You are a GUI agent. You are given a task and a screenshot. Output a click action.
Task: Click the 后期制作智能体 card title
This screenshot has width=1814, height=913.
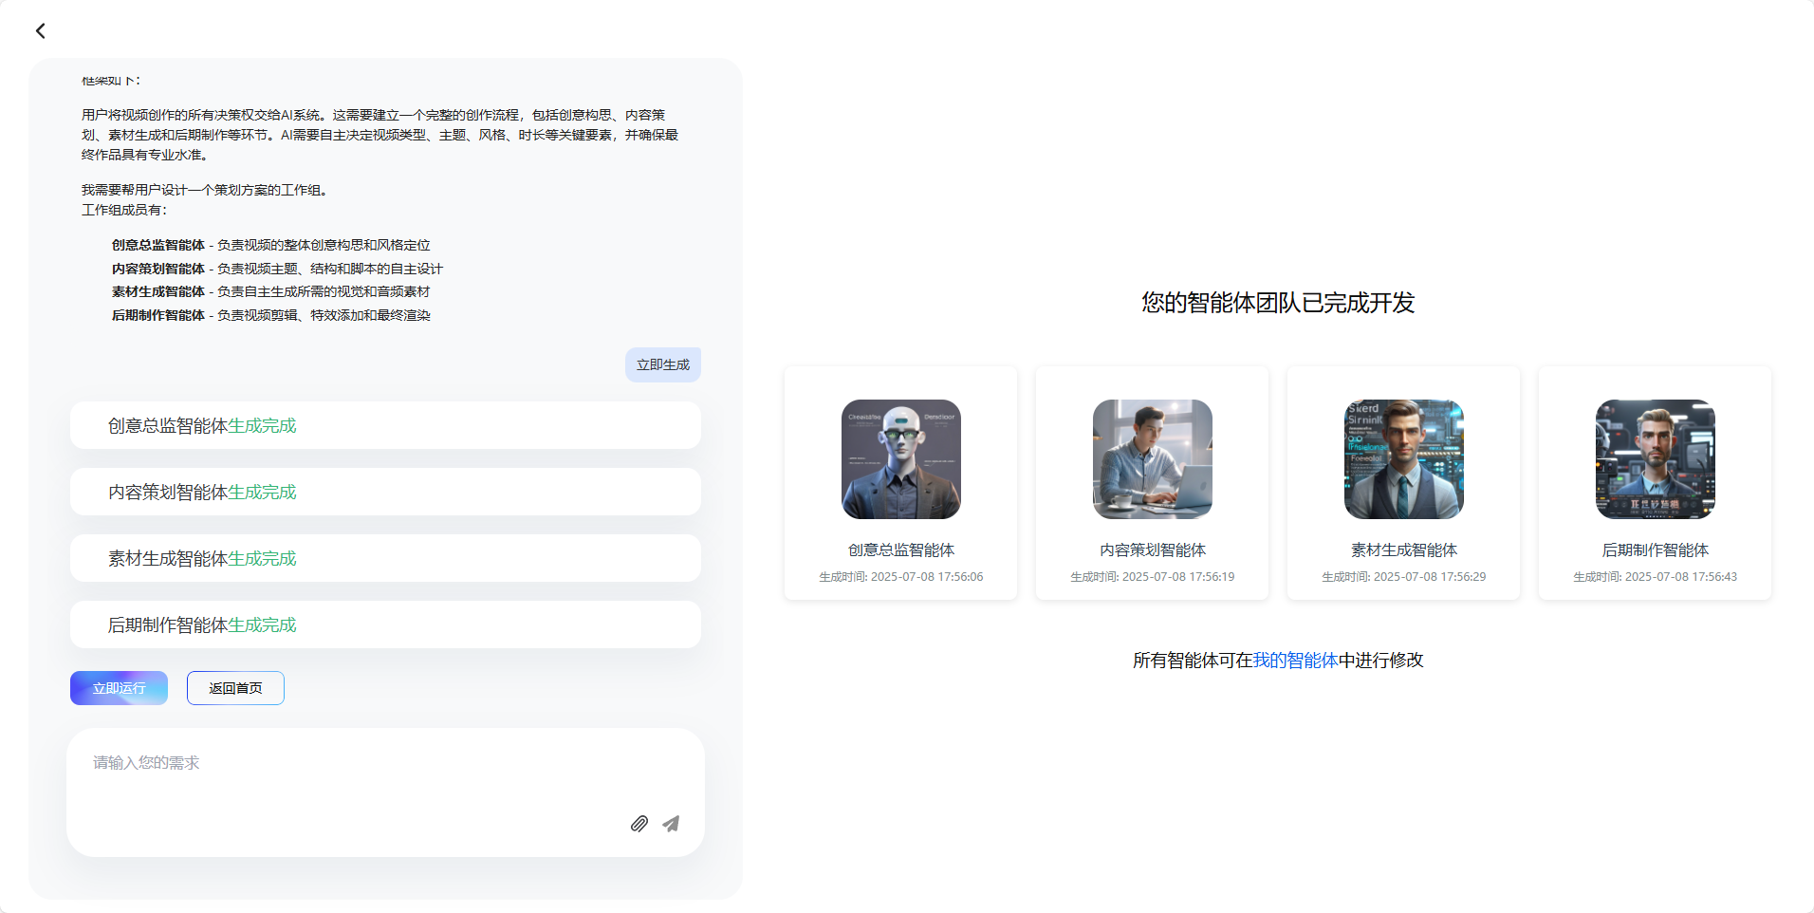(1656, 550)
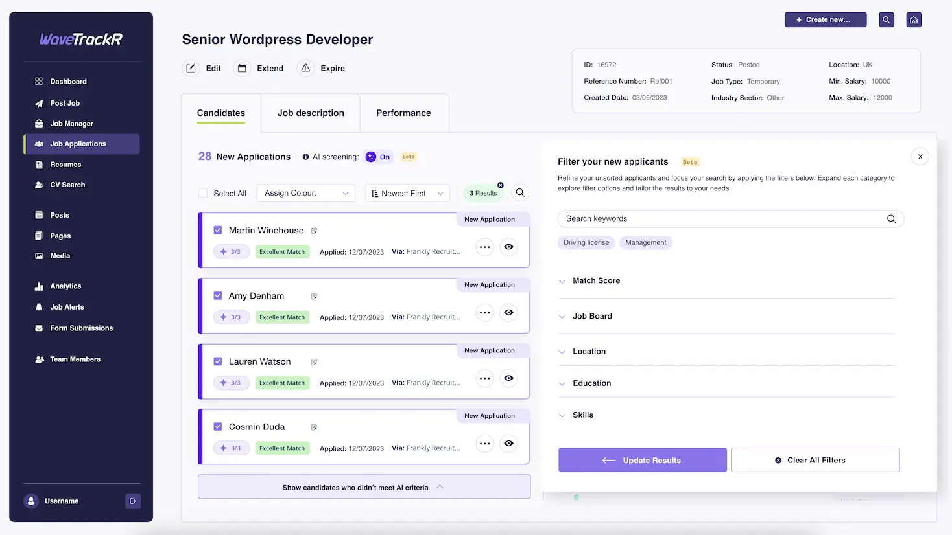Open the Job description tab
The height and width of the screenshot is (535, 952).
tap(311, 113)
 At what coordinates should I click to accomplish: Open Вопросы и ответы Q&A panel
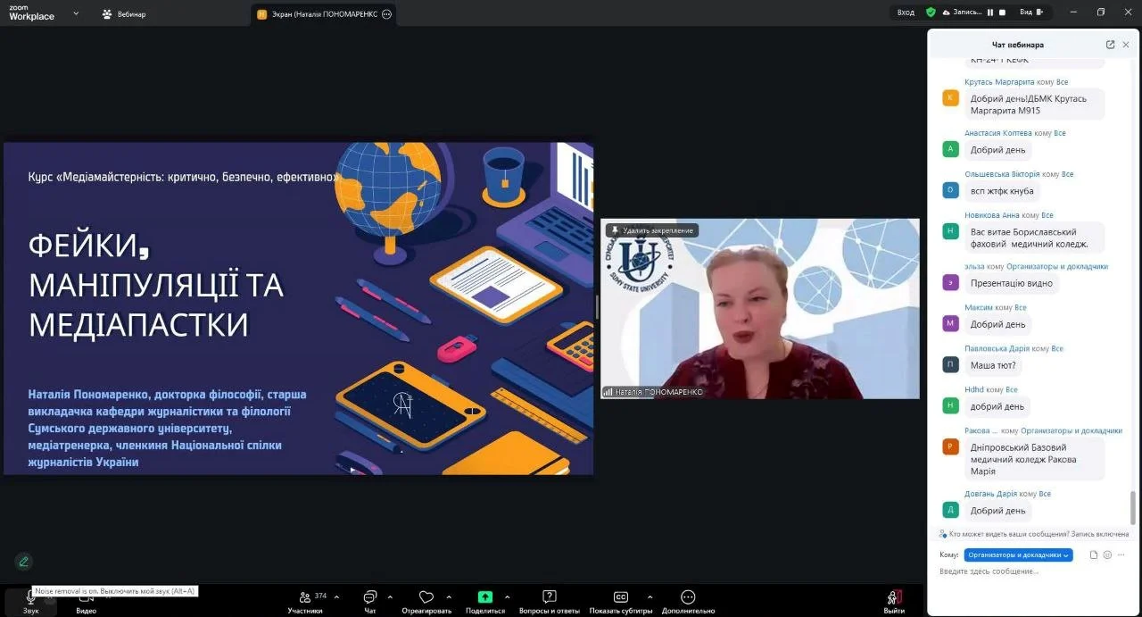[x=550, y=597]
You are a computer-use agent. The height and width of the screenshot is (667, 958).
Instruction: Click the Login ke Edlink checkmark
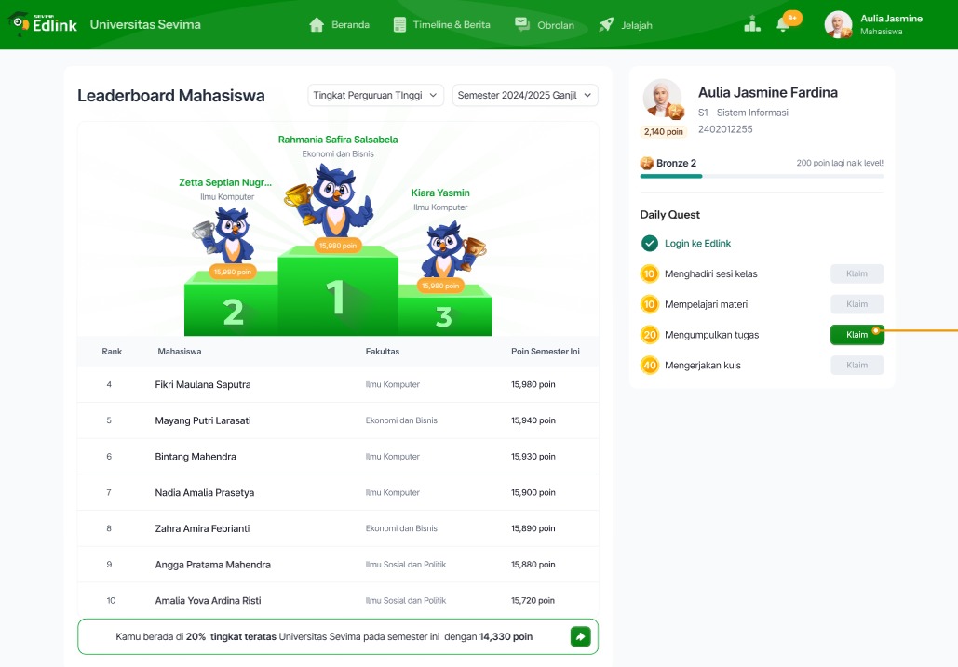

----------------

TASK ITEM: Only these lines belong in the answer: the first line of the listing above through the line holding "You are a computer-use", printed exactly and without pictures.

YOUR RESPONSE:
You are a GUI agent. You are given a task and a screenshot. Output a click action.
Task: Click the 后期制作智能体 card title
This screenshot has width=1814, height=913.
(1656, 550)
Open the Job description tab
The height and width of the screenshot is (535, 952).
tap(311, 113)
 At what coordinates should I click to accomplish: Open Вопросы и ответы Q&A panel
[x=550, y=597]
You are a computer-use agent. The height and width of the screenshot is (667, 958).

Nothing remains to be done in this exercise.